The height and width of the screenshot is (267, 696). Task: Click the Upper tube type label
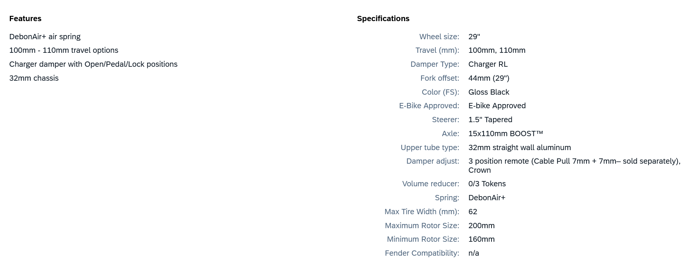tap(430, 147)
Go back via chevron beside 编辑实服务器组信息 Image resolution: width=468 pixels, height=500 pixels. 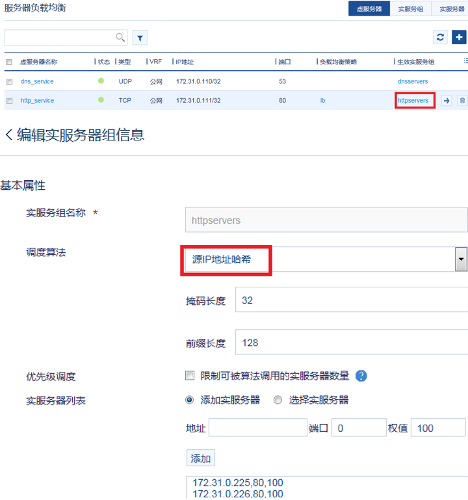click(x=8, y=135)
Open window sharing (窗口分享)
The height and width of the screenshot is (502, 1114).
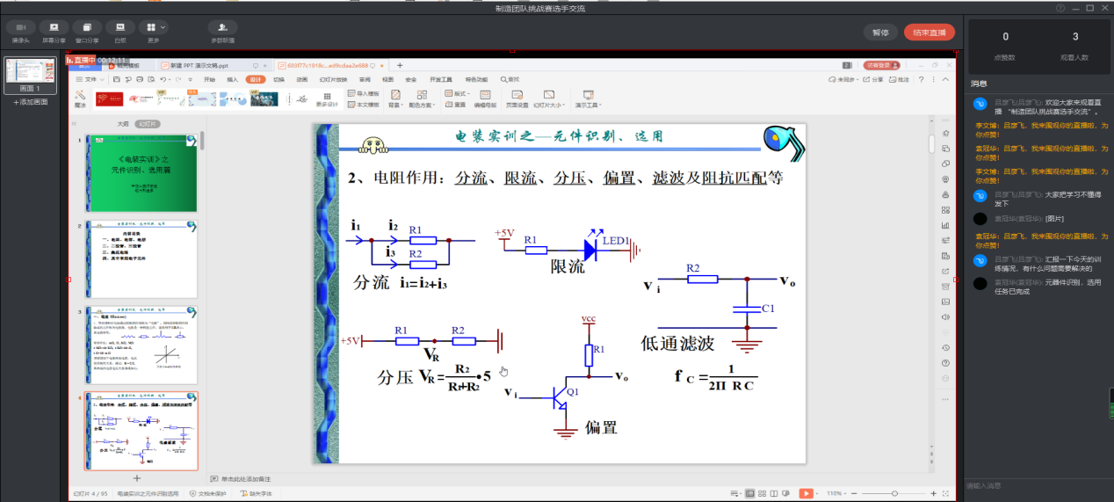pos(87,28)
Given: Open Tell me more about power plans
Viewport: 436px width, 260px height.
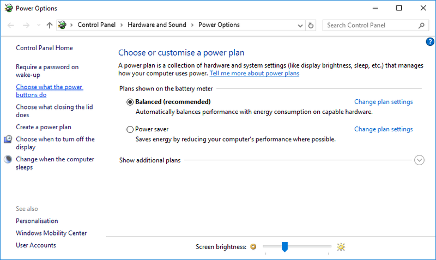Looking at the screenshot, I should click(254, 73).
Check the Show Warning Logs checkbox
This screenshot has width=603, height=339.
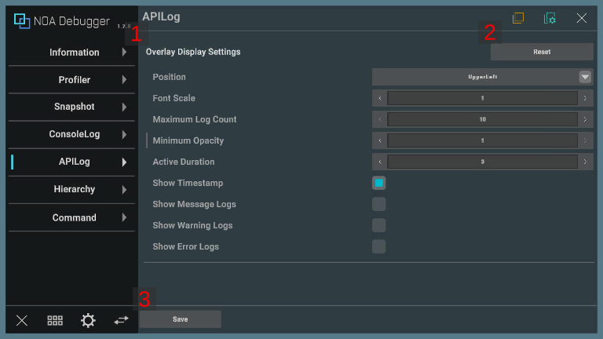378,225
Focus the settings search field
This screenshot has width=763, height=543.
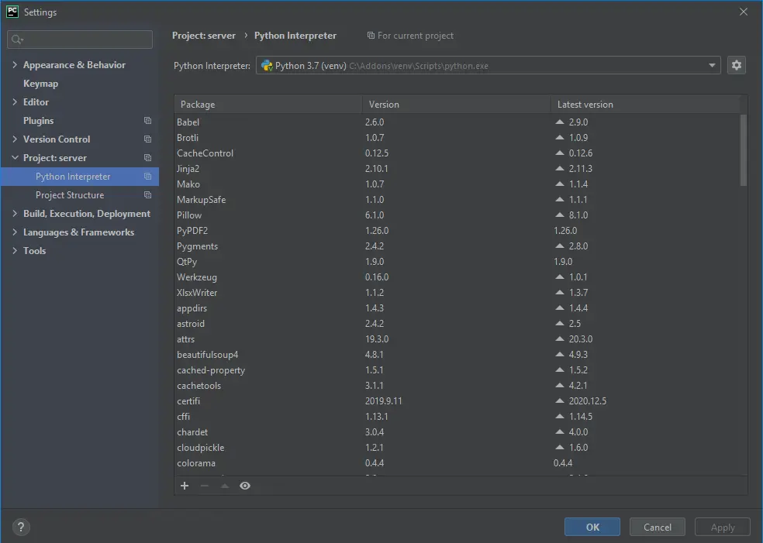coord(85,40)
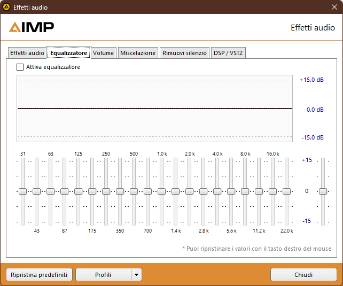The height and width of the screenshot is (286, 343).
Task: Click the AIMP title bar icon
Action: click(x=6, y=7)
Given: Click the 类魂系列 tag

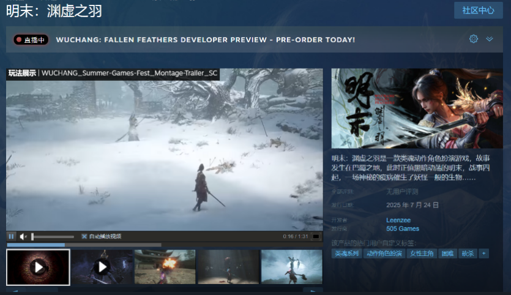Looking at the screenshot, I should [347, 253].
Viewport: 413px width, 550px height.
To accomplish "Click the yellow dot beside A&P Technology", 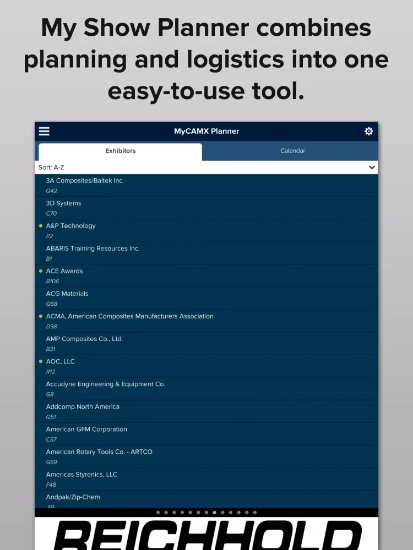I will click(41, 226).
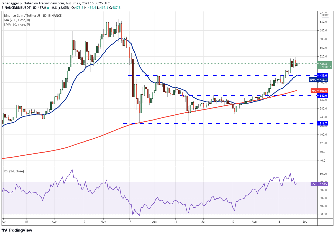Viewport: 335px width, 235px height.
Task: Click the RSI 67.45 value label
Action: [323, 184]
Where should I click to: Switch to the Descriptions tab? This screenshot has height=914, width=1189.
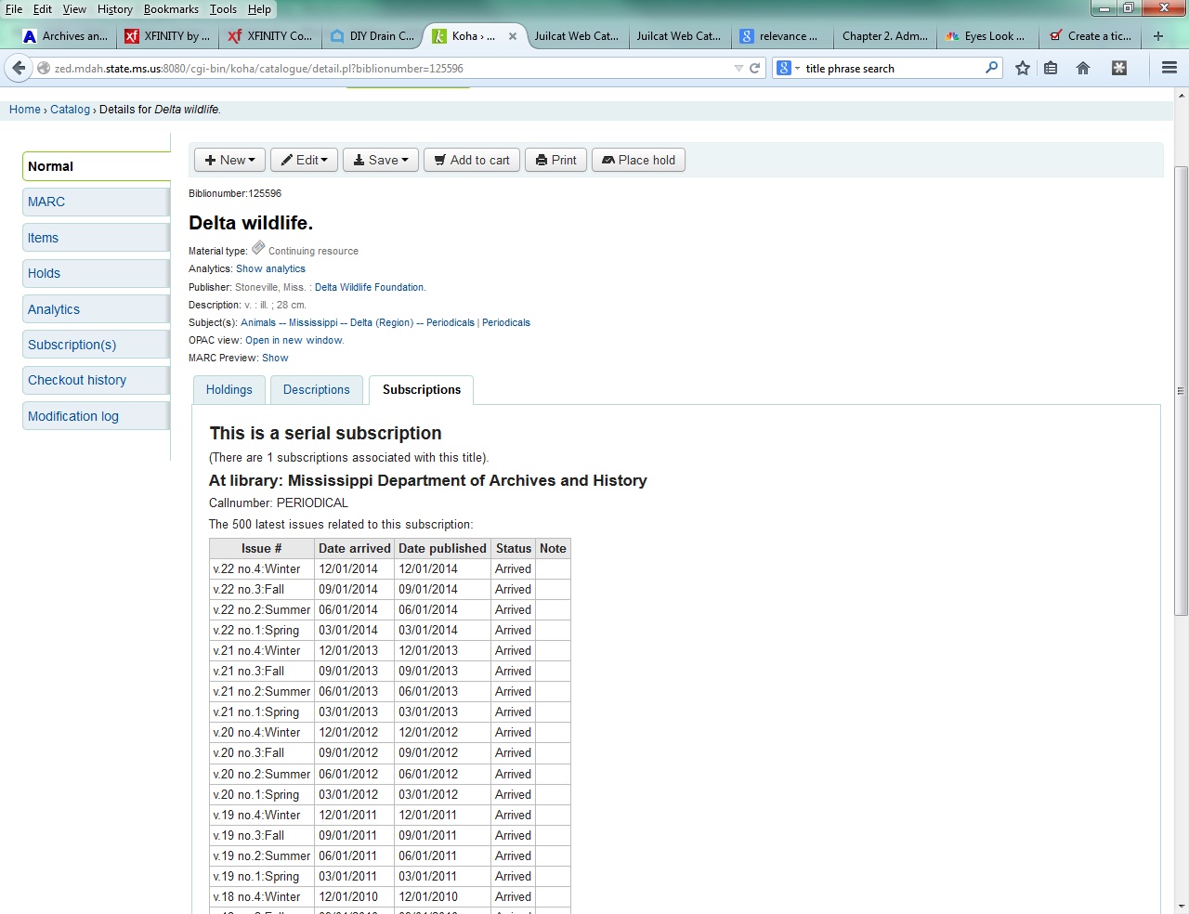pyautogui.click(x=316, y=390)
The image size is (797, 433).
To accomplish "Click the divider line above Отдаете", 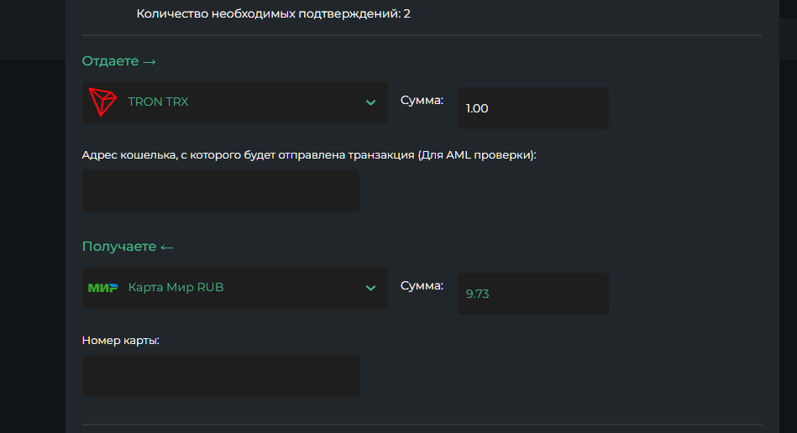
______
Prompt
From the records, copy out each line that includes the string "Open".

Expected answer
Open window sharing (窗口分享)
Given: Open Tell me more about power plans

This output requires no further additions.